The use of proteins involved in the photosynthetic process enables the development of affordable and efficient devices for energy conversion. However, although proteins such as photosystem I are robust in nature, the use of isolated protein complexes incorporated in semi-artificial electrodes is associated with a considerably short long-term stability. In consequence, the technological application of these kind of biodevices is still limited. Researchers at Ruhr-Universität Bochum (RUB) showed that a careful operation of the photosystem-based bioelectrode under the exclusion of oxygen is the key for achieving high stability.
The team involving Dr. Fangyuan Zhao, Dr. Adrian Ruff, Dr. Felipe Conzuelo, and Professor Wolfgang Schuhmann from the Chair of Analytical Chemistry and Center for Electrochemical Sciences, together with Professor Matthias Rögner from the Bochum Chair of Plant Biochemistry describes the results in the Journal of the American Chemical Society.
Using green energy
Efficiently producing energy for a more sustainable society is nowadays a continuous challenge. Therefore, it is important not only to understand but also to overcome the processes that currently limit the lifetime of technologies for green and renewable energy conversion. Among different promising techniques, the use of protein complexes involved in the photosynthetic process for the fabrication of semi-artificial devices is of particular interest due to their high efficiency and large natural availability.
Oxygen is to blame
The scientists have already shown in a previous study that under operation of the bioelectrode reactive molecules are formed that damage photosystem I and are responsible for a limited lifetime of the biodevice. These reactive species are associated to the use of oxygen as final electron acceptor. Therefore, the design of bioelectrodes operating in an oxygen-free environment was suggested.
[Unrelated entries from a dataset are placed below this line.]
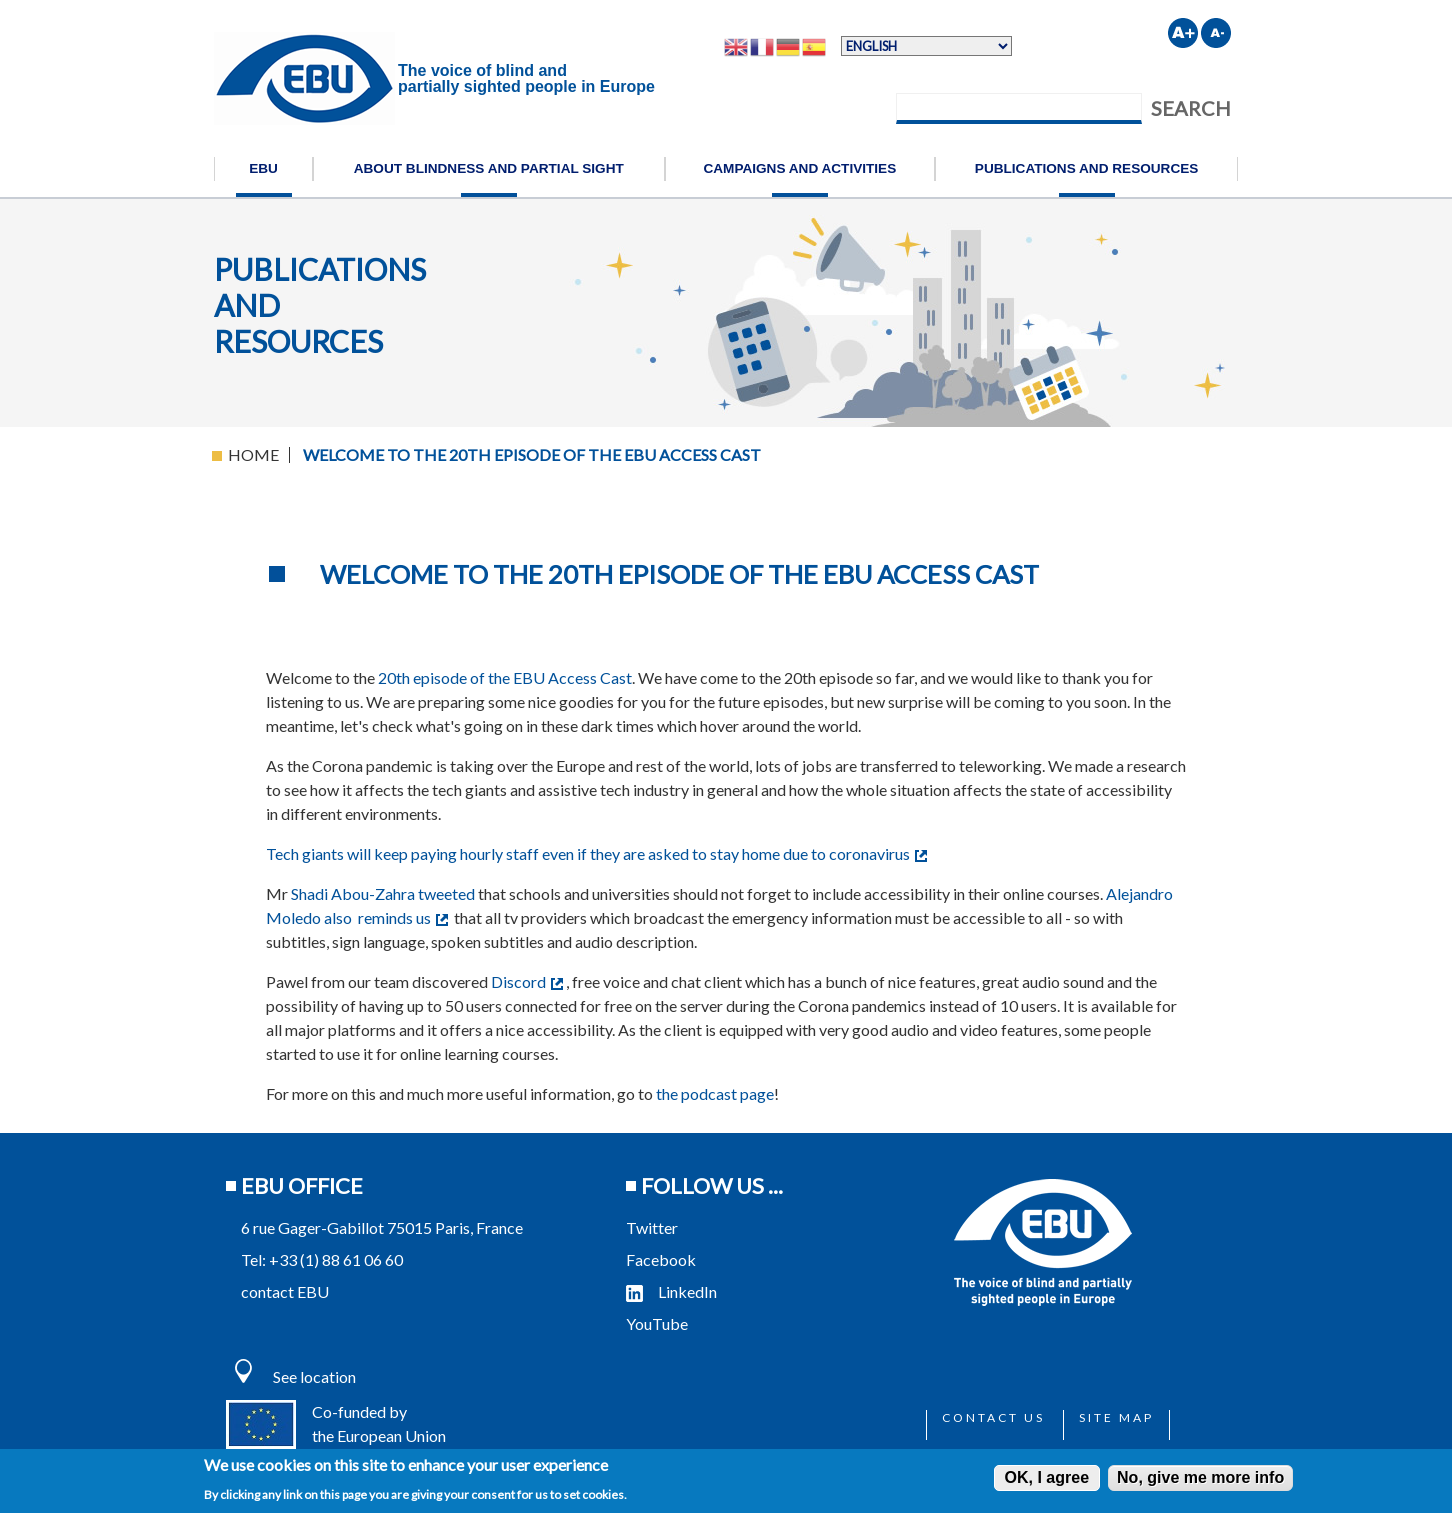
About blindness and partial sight (489, 168)
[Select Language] (926, 46)
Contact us (993, 1417)
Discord (527, 981)
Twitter (652, 1227)
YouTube (658, 1323)
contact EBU (285, 1291)
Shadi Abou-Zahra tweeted (383, 893)
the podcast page (715, 1093)
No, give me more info (1200, 1477)
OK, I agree (1047, 1477)
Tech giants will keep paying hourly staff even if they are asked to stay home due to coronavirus (596, 853)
An important step towards the application
Now, operation of the bioelectrode under the exclusion of oxygen has proven to effectively increase the lifetime of the device for a substantial period in comparison with the results obtained in the presence of ambient oxygen. As the authors explain, the obtained results are an important step towards the efficient development and possible application of photobiodevices for energy conversion.